* [Page extract]
-=-=-
It Never Rains, But It Pours

I don’t know whether to laugh or cry. That was a hugely challenging five days…

I was sat here only a week ago, congratulating myself on a job well done in smashing November out the park, knowing full well that anything can happen in this game: and if anything can happen, it most surely will.

It did.

Things started to go wrong on Monday when I realised that the bike was juddering under heavy braking, especially going downhill. Thought not a lot of it and didn’t look for the cause until I got home. It took all of five seconds to suss out the problem: the rim of the back wheel was split, close to the line of the tyre. The split measured about three inches. Now the last time something like this happened, it was on the touring bike back in the spring, and it blew the back wheel apart when the thing went bang as I went round a corner.

Lightning was not about to strike twice: I parked the road bike, texted my mate Neil up at Fast Rider Cycles, told him to expect an emergency admission at A&E and set about configuring the tourer with all the necessary gear for a 5am start on Tuesday morning. The problem with the tourer, for all that it’s comfortable, is that it weighs a ton. I wasn’t ready for that. Tuesday was a real shock to the system and it cost me a good few miles, simply because I couldn’t make any speed. The morning was utterly grim, with heavy rain falling on a stiff south easterly breeze at 2C. By the time we got off the Muir and down into Newton Mearns, I couldn’t feel my fingers. But worse was to come, much worse…

The home run on Tuesday night was one of the worst in memory. I do not tell a lie when I say that the average speed was lower than the temperature, and this is December we’re talking about. I’ve clearly been spoiled by the fast machine these last eight months and I just couldn’t get going on the beast. Uphill, into a ferocious wind and carrying around 12lb more than normal: torture, two and a half hours of it. But yer know what…. I did it. This game isn’t about being a fancy Dan and breaking speed records on calm days. It’s about getting yer head down, finding a gear that you can still turn into the teeth of a winter gale and getting the job done. And the LCFN track record thus far is one of getting the job done: for now…

Wednesday was a nice day with hee haw to report in either direction. I love days like that.

Thursday was set up to be a repeat of Wednesday weatherwise, with a cold front moving north through the borders and due to hang a right before it got to the Central Belt. It didn’t. So when I left work, it was already raining and the temperature was a depressing 2C. You’ve no idea how depressing 2C is on a dark wet Thursday December night with traffic spraying extra water all over the place: you develop eyes on stalks. But the wind was slightly behind, which was good, so I clogged it up the Mearns and was rattling along at near 25mph over the Fenwick Muir when the back of the bike started to feel uncomfortable. The fact that it did so over a distance of only 200m was all I needed to know. I didn’t hear it go but I’d blown the back tyre.

I reckoned I had four options:

  1. Whack some air in and limp the bike home.
  2. Stop and fix it (I always carry two spare tubes)
  3. Phone a friend
  4. Walk the last five miles

I discounted (1) on the grounds that 200m from max pressure to no pressure did not bode well.

I discounted (2) on the grounds that 2C in Glasgow was now -1C up on the Muir and I couldn’t feel my fingers: not an ideal situation in which to start messing about with cold wet tyres.
-=-=-
* [Supplied records]
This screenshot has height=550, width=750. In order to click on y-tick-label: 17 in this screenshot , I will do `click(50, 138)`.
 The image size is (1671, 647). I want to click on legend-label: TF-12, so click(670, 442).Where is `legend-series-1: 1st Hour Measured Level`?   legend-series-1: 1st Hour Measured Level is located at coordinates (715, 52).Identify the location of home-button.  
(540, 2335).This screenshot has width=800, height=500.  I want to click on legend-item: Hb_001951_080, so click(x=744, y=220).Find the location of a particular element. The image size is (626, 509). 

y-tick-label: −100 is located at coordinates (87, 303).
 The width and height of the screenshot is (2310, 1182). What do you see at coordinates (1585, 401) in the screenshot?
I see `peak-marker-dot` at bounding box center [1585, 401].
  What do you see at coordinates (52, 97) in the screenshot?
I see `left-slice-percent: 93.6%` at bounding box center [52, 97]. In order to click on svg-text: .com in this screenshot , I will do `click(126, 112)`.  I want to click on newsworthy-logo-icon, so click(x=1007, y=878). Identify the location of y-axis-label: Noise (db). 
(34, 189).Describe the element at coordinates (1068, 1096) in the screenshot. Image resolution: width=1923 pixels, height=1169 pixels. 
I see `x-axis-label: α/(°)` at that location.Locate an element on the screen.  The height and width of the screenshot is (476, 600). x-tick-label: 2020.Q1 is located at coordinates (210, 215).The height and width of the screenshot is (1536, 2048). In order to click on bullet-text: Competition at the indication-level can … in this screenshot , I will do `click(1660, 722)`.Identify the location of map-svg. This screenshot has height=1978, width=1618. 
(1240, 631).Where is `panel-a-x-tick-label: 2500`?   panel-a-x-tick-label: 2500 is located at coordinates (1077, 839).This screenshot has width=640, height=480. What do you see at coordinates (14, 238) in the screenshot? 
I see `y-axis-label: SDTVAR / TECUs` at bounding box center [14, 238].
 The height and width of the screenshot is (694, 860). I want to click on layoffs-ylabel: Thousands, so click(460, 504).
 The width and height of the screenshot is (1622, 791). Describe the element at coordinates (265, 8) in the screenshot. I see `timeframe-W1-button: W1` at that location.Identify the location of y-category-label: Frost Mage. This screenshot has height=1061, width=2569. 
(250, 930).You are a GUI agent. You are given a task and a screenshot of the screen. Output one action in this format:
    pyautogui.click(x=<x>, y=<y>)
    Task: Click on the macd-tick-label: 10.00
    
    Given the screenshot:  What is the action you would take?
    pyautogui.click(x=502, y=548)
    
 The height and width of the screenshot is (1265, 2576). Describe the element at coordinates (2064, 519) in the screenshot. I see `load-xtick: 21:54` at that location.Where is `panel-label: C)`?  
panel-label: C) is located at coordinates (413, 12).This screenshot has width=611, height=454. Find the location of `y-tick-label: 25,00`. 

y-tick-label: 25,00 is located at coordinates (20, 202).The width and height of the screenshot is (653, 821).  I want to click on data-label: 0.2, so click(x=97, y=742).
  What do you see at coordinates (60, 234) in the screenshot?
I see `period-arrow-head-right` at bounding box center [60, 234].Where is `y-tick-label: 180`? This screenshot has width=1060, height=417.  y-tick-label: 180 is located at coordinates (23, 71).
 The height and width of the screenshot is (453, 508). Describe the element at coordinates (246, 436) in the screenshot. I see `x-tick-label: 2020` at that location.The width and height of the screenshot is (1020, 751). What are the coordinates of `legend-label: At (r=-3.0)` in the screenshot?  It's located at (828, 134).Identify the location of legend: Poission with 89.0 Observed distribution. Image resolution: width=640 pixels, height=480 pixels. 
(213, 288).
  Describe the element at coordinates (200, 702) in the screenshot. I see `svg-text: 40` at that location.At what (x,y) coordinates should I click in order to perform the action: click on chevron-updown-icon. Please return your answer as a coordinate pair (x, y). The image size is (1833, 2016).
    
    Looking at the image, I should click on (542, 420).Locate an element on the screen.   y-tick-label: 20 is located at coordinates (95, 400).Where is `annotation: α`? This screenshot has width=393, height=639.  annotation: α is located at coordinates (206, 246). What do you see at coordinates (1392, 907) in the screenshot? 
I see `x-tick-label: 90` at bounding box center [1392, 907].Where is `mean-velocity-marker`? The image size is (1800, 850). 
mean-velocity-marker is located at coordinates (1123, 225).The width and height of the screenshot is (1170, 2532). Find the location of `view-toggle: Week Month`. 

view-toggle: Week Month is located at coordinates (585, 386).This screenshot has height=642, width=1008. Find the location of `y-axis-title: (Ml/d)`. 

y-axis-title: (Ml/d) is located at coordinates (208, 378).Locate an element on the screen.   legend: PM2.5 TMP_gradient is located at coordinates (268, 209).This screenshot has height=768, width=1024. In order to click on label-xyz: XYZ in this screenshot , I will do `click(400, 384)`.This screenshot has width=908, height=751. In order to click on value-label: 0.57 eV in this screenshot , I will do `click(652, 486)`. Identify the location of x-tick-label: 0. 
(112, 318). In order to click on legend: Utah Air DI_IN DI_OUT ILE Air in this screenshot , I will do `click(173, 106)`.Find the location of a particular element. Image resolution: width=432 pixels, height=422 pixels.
-=-=-
* [What this task involves] Can you quote the cycling post word for word, starting at "I don’t know" and ending at "most surely will."? The lines are a separate set of material, unrelated to the cycling post.

* [Result for this exercise]
I don’t know whether to laugh or cry. That was a hugely challenging five days…

I was sat here only a week ago, congratulating myself on a job well done in smashing November out the park, knowing full well that anything can happen in this game: and if anything can happen, it most surely will.